One of these constellations is what the Greeks referred to as Aquila or the Eagle. Within Aquila is a line of three stars that is often referred to as the head of the eagle or the head of Aquila, consisting of Altair and the two stars on either side: Alshain and Tarazed. These three stars are in a line that is fairly straight, and has led to many interesting myths.
Another myth is the Coeur d’Alene story of a trio of people running in a race, which is represented by “three stars in a row.” A good candidate for this constellation is the head of Aquila, as Orion’s Belt (a much brighter trio of stars in a row) is thought to have been a bark canoe.

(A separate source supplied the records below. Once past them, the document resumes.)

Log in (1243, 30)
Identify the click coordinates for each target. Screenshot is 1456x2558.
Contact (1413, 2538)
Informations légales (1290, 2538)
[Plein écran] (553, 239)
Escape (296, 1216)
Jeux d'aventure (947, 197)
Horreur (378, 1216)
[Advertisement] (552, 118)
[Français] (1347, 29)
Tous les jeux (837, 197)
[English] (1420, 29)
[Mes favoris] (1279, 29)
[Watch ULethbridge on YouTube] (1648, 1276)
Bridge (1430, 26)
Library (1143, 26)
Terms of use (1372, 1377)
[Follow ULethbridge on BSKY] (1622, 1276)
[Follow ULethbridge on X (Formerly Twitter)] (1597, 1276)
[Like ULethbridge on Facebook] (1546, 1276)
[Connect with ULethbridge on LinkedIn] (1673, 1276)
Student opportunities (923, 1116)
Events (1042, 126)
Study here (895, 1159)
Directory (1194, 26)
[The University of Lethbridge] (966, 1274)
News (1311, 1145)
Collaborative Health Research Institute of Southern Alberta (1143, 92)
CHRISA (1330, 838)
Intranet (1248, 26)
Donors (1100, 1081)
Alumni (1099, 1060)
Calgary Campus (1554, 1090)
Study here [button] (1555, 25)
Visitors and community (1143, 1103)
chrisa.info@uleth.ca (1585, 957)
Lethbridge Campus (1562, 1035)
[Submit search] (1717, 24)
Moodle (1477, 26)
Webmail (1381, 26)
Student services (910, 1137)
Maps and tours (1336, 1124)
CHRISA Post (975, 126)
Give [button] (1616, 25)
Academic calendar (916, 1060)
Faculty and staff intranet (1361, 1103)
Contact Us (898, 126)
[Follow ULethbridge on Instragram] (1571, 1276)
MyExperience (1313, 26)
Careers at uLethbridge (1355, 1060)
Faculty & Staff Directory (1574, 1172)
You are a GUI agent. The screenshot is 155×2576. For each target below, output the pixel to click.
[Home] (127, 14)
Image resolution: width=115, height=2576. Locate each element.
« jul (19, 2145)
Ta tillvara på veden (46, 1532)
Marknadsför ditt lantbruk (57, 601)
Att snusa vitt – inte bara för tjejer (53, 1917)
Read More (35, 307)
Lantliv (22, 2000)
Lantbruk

While Altair was an important star for some tribes, for the Klamath of southern Oregon, the star Fomalhaut is more prevalent in their stories. “Kai,” or “Rabbit,” was said to be a star that would appear in the southeastern sky before the sun rose in May and June, and was supposed to be able to “freeze the lake by looking at it.” Fomalhaut, which not only can be seen in the southeast just before dawn in May and June, is also the brightest star in that particular area of the sky, making it a very likely candidate for Kai. Numerous other tribes had stories surrounding Fomalhaut as well, such as the Luiseño, who called Fomalhaut “Nawiwit Chawachwish” and believed that this star was a great chief who “went to the sky” after he died; and the Northern Paiute, whose star “Big Woman,” or “Paba’i-yü-mogo’tni,” also fits the description of Fomalhaut.